Calculating Distance Wood Block Travels After Spring Released

[afa]

A 280000-kg wood block is firmly attached to a very light horizontal spring, as shown in the figure . The block can slide along a table where the coefficient of friction is 0.30. A force of 22 N compresses the spring .18m .
If the spring is released from this position, how far beyond its equilibrium position will it stretch at its first maximum extension?

I used 1/2 kx^2 = mew mg(x+D)
D is the distance the block travels

D= ((2*mew*mg)/k) -x

didnt come up with the right answer and I don't know why..Please help??

 

[Xerxes1986]

This is a conservation of energy problem.

Initially you compress the spring, giving the system (block) potential energy of 1/2 kx^2 where x is the compression distance and k is the spring constant (which you can find). Then the spring is allowed to move, and that potential energy is converted to kinetic energy, and back to potential energy when the block fully stretches the spring out again.
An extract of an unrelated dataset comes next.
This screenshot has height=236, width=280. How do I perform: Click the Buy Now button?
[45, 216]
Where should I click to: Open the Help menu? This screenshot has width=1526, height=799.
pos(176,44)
Without friction, E_initial = E_final, which means that x_initial = -x_final, the block moves the same distance but in the opposite direction from equilibrium, or the block as moved a total distance 2x. But now, we have friction. Friction is a disappative force that does work on the block as it moves. The energy lost due to friction is proportional to the total distance traveled (x_i + x_f). You should be able to solve the problem now.

 

[afa]

i still come up with the same equation that doesn't work ?

 

[dgOnPhys]

the change in total energy gives you the work from friction. No change in kinetic energy (the body is initially and finally at rest) so the change of its potential energy will be equal to the work of friction...

 

[PJC01]

I would first verify the accuracy of the given information and equations used in the calculation. It is important to ensure that all units are consistent and that all necessary variables are included in the equation. In this case, the given information does not include the value for the spring constant (k), which is necessary to solve for the distance traveled by the block.

Additionally, it is important to consider the assumptions made in the calculation. For example, the equation used assumes that the block moves in a straight line and that there are no external forces acting on the block other than the applied force and friction. In reality, there may be other factors, such as air resistance, that could affect the distance traveled by the block.

To accurately calculate the distance traveled by the block, I would suggest conducting an experiment to measure the spring constant and the coefficient of friction, and then using those values in the equation. This would provide a more accurate and reliable result.

In conclusion, it is important to carefully consider all factors and verify the accuracy of information and equations when conducting scientific calculations.